**Exercise objective**
Which lines of the records below contain the word "navigation"? Report each of them in full.

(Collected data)
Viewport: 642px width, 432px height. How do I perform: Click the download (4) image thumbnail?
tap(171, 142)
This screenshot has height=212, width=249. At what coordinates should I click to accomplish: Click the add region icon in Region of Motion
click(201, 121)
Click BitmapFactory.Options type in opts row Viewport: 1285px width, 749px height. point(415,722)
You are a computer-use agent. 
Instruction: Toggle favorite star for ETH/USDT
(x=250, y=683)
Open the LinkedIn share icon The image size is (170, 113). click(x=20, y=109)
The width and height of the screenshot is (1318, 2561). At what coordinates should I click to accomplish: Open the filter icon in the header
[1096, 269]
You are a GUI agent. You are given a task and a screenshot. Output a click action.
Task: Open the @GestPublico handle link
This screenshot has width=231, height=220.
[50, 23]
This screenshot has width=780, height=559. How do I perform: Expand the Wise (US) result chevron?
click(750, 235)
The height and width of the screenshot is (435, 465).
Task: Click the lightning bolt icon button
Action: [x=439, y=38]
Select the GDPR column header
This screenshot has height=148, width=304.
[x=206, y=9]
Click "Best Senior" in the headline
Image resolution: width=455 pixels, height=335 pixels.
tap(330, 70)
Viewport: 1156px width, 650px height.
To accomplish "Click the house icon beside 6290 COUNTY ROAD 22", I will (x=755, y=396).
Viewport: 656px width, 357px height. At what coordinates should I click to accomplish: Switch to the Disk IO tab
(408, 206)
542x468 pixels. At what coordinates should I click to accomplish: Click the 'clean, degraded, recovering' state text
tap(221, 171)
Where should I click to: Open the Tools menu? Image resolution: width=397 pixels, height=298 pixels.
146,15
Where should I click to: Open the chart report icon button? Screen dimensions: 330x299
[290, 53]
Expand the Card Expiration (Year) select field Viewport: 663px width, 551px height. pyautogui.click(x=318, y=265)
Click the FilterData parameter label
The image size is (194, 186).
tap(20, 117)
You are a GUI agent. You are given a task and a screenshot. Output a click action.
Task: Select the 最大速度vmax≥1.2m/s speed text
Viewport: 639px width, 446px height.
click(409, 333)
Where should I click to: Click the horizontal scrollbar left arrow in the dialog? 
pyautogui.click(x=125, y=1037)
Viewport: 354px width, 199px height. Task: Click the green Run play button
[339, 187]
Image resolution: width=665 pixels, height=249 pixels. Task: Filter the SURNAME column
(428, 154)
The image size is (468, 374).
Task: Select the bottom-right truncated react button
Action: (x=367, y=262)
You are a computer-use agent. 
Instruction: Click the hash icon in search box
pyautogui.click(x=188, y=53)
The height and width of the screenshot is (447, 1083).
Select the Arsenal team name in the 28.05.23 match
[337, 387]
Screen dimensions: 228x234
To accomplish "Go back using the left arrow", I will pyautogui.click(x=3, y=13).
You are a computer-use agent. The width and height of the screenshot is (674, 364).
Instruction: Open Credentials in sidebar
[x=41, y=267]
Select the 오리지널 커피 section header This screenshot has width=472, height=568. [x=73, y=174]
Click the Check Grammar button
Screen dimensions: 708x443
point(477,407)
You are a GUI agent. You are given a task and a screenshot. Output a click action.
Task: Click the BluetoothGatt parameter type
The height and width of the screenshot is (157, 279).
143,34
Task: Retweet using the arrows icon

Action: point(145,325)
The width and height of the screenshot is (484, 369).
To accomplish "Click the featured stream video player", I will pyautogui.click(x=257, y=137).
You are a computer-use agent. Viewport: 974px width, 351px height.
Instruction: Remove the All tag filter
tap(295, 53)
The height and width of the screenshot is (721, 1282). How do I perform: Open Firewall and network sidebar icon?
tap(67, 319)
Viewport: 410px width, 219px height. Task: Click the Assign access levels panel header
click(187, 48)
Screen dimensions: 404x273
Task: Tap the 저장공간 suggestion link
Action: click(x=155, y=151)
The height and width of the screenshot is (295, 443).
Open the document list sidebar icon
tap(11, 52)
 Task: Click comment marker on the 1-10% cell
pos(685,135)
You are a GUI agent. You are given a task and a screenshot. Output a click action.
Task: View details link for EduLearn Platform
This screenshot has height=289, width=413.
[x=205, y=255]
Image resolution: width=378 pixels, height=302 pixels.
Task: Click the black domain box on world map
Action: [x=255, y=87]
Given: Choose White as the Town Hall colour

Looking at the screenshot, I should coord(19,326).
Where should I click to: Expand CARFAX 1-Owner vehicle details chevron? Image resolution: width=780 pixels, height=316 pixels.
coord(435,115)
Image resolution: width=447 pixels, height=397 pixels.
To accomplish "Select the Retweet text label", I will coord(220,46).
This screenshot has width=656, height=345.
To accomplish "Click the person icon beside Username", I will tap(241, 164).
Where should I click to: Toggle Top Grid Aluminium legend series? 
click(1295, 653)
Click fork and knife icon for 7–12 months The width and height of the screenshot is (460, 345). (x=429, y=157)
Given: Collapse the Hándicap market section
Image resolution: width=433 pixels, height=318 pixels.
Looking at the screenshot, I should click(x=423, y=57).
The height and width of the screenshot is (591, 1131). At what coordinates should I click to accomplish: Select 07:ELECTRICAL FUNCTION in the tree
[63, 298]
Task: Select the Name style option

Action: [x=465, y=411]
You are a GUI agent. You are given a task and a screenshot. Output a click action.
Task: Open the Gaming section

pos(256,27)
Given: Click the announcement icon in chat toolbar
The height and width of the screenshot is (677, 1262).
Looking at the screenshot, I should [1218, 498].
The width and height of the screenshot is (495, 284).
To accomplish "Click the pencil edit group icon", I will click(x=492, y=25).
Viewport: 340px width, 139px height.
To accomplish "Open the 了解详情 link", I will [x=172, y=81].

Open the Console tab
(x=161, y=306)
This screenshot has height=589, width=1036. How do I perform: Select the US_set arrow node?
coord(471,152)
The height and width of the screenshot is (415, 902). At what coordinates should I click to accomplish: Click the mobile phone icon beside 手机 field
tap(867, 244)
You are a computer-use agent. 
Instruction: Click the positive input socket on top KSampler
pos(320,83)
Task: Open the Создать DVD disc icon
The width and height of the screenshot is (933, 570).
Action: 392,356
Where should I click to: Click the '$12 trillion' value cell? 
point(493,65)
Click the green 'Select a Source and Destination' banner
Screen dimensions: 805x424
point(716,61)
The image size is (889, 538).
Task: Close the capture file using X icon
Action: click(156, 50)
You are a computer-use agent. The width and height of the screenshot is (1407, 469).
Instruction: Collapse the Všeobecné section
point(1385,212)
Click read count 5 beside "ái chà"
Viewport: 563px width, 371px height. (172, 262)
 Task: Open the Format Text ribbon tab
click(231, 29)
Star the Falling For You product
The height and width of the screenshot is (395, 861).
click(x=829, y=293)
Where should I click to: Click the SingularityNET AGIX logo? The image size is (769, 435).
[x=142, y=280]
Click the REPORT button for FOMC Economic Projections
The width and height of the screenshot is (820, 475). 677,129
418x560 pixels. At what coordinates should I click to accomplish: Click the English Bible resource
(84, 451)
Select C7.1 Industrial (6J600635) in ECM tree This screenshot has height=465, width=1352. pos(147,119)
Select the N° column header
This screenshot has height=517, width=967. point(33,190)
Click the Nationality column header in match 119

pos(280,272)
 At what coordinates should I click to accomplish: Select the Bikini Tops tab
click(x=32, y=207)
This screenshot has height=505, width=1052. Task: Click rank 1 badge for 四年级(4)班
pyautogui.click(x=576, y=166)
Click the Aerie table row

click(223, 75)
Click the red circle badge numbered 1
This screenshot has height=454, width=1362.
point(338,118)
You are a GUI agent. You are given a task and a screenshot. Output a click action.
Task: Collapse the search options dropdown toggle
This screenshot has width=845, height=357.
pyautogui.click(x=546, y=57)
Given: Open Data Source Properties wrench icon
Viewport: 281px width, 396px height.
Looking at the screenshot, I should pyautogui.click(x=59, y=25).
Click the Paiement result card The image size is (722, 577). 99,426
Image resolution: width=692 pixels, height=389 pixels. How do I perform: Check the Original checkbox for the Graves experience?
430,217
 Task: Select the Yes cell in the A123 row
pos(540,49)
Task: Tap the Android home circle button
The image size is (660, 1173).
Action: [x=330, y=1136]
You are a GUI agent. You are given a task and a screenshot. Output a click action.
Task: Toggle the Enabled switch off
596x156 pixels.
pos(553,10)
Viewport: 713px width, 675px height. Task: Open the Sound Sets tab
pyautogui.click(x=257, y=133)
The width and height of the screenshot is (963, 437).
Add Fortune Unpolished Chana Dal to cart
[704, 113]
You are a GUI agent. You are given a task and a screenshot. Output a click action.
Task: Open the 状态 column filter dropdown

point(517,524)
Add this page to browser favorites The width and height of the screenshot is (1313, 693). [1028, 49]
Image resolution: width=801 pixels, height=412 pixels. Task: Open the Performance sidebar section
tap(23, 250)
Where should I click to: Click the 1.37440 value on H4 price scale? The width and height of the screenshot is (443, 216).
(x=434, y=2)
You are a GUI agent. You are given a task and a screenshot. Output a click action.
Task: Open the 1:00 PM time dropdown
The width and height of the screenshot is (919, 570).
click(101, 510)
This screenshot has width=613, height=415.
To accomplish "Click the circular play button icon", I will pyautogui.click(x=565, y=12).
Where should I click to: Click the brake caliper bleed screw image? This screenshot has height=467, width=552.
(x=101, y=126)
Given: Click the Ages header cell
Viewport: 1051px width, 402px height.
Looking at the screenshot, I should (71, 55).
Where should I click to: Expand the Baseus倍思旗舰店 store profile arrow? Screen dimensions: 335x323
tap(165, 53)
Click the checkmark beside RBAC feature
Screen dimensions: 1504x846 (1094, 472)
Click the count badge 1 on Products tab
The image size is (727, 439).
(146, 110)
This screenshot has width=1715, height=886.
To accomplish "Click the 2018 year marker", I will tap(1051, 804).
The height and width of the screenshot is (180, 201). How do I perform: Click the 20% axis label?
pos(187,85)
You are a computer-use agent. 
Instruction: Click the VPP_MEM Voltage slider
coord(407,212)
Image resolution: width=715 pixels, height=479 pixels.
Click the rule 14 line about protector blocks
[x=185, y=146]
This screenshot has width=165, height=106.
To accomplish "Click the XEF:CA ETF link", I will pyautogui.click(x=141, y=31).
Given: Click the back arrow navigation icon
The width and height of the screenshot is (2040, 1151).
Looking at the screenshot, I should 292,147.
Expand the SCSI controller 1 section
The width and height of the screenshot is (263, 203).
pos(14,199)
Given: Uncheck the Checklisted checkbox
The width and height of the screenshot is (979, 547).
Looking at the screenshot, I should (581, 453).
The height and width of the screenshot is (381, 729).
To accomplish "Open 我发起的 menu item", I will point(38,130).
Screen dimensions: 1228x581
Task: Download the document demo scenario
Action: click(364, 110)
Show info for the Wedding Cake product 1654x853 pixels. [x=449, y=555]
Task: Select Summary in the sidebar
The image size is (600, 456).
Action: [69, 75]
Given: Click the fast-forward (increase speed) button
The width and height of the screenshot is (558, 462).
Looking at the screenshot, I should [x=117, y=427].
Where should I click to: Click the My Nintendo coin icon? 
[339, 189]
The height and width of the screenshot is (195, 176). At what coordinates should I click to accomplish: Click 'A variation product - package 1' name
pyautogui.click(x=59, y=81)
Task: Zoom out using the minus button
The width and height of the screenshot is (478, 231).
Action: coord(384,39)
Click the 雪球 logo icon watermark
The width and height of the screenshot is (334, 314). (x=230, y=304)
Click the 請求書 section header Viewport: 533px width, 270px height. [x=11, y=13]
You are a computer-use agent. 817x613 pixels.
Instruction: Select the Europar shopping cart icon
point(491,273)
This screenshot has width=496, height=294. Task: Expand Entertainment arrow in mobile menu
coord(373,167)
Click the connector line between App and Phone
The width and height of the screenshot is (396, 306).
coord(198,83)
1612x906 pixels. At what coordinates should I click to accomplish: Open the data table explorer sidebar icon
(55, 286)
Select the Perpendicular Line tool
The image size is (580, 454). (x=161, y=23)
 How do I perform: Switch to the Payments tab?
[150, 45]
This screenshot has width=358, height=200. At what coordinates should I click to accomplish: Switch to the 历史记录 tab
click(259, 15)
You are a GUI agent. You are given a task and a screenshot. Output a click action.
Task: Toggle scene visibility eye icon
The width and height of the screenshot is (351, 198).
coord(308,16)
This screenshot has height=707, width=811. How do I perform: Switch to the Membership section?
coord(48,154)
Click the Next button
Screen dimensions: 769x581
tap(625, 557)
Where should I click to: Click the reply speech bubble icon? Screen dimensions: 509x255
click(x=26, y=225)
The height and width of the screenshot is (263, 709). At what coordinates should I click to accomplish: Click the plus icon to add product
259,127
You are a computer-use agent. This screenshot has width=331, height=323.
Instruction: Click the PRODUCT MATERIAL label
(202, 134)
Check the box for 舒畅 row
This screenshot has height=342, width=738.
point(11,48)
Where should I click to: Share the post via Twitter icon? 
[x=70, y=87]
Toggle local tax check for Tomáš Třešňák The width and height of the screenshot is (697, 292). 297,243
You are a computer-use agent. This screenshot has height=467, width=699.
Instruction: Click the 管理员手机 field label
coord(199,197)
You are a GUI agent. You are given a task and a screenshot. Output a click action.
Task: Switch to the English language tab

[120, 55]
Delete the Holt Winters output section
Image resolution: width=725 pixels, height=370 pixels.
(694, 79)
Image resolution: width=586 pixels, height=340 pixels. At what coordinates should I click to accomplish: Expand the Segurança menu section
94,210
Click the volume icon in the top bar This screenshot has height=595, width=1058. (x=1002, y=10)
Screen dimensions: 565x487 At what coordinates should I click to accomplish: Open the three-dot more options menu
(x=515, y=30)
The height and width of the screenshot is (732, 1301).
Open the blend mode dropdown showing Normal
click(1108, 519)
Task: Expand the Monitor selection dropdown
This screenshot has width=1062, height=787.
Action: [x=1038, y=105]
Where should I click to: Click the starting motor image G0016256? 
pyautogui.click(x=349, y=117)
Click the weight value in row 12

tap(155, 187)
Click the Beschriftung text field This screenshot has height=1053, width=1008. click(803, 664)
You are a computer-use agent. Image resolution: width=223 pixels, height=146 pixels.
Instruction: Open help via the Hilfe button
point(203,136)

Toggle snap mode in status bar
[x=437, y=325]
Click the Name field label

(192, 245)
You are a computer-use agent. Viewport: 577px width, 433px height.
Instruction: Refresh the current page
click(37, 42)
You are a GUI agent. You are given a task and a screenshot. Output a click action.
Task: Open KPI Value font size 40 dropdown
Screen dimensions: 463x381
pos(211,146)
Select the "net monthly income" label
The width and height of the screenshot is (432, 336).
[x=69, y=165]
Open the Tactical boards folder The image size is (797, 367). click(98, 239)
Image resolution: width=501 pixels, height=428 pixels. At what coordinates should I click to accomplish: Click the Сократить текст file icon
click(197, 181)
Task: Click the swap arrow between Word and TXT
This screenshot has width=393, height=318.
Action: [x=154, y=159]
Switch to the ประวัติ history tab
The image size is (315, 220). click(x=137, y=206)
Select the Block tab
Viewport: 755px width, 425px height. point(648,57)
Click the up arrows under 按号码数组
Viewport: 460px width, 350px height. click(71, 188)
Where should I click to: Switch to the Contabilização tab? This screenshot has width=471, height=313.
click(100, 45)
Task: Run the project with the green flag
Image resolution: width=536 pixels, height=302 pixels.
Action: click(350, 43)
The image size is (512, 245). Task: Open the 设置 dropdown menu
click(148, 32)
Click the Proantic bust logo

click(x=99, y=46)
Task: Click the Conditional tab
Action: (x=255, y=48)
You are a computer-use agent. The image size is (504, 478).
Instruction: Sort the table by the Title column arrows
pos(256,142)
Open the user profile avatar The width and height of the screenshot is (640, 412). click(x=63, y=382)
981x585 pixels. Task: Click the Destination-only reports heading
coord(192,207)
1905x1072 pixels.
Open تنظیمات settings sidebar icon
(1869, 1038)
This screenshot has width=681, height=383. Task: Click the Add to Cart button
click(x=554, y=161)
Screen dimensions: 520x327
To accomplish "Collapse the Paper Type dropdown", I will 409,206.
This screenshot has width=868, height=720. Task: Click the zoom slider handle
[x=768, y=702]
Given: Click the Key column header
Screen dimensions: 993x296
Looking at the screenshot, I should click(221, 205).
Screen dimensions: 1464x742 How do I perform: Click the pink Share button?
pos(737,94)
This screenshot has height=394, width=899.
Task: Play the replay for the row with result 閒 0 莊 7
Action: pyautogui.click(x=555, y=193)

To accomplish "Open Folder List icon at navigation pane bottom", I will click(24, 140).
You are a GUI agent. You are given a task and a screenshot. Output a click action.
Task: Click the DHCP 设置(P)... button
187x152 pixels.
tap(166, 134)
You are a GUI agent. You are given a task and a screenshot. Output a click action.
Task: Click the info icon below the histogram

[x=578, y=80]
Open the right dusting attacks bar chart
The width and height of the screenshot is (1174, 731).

**Exercise solution**
Given: Click the back arrow navigation icon
To accomplish "Open Folder List icon at navigation pane bottom", I will click(24, 140).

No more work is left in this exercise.